A prendre les éléments de la création comme des éléments cosmiques, le seul espoir est de pouvoir vivre en harmonie avec eux (Tu dormiras en paix, 18). A disqualifier la méditation sur l’accusation d’une faute non commise, il ne reste plus qu’à jeter loin de soi méfaits et perversité jusque là non avoués, et ce serait simple mensonge que de ne pas les reconnaître. Et surtout, à être maître de sagesse, à savoir ce que Dieu apprend des secrets de la sagesse, la place de Dieu est prise. Le Dieu du sage est possédé par le sage. Le sage parle au nom de Dieu, comme s’il savait le tout de Dieu. Il n’y a plus d’appel à Dieu, à la différence de Job qui ne cesse d’en appeler à lui. Les trois remarques de lecture faites au début (disqualification de la parole de Job ; Dieu en position de juge ; maîtrise du d’un savoir sur Dieu et même du savoir de Dieu), ces trois remarques se retrouvent ici, et elles se trouvent articulées à une création de type spatial et cosmique.

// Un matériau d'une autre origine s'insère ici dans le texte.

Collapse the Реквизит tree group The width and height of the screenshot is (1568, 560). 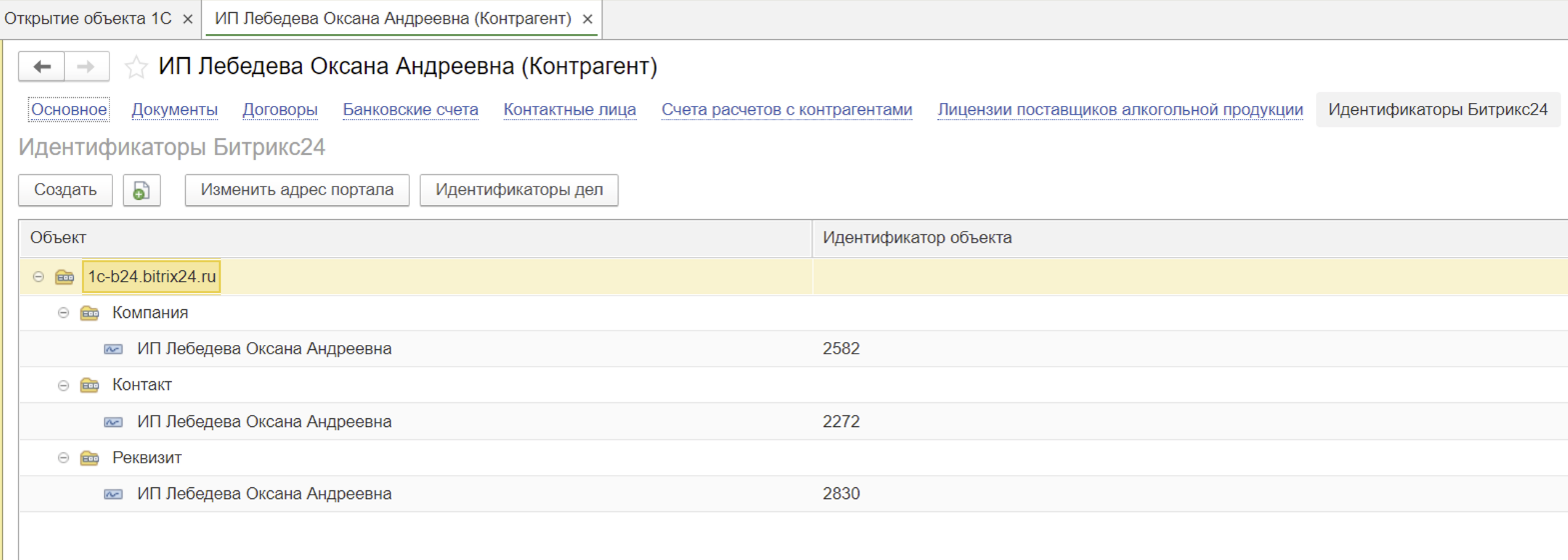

Sofar aboutit à ce point où la rectitude morale remplace la recherche de Dieu : Dieu est connu avec évidence, le seul problème, c’est la faute non reconnue et non avouée. Chez Job, la souffrance provoque une question au sujet de Dieu, sous l’aiguillon d’une contradiction entre son chérissement par Dieu (10, 12 : Tu m’as fait vie et chérissement, Chrq) et son accusation par ce même Dieu d’une faute dont il n’est pas coupable (10, 7). Chez Sofar, la place de Dieu prise par la préoccupation morale fait des promesses de la sagesse, un discours auto-référencé, une sorte de boucle entre l’action bonne et le bonheur en récompense. L’absence de tiers, cet inconnu qui tenaille la plainte de Job, anéantit ici toute existence de sujet (Job n’aurait plus à être que l’objet des récompenses de sa bonne conduite) ainsi que toute énonciation (à la rectitude morale correspond, dans une sorte d’équivalence sans écart, le bonheur, si statique qu’il ressemble à la paix des dormeurs). Le sage, qui a pris la place d’un Dieu désormais sans transcendance, connaît tout dans une sorte d’évidence immédiate : le savoir de Dieu, enfermé dans le dire du sage (un dire sans sujet, sans tiers, sans énonciation), se limite d’ailleurs à discerner les méfaits, et cela sans effort d’attention (11).
[1] Peut-être péché et faute sont les traces de l’absence de cause véritable de la carence où Job est plongé.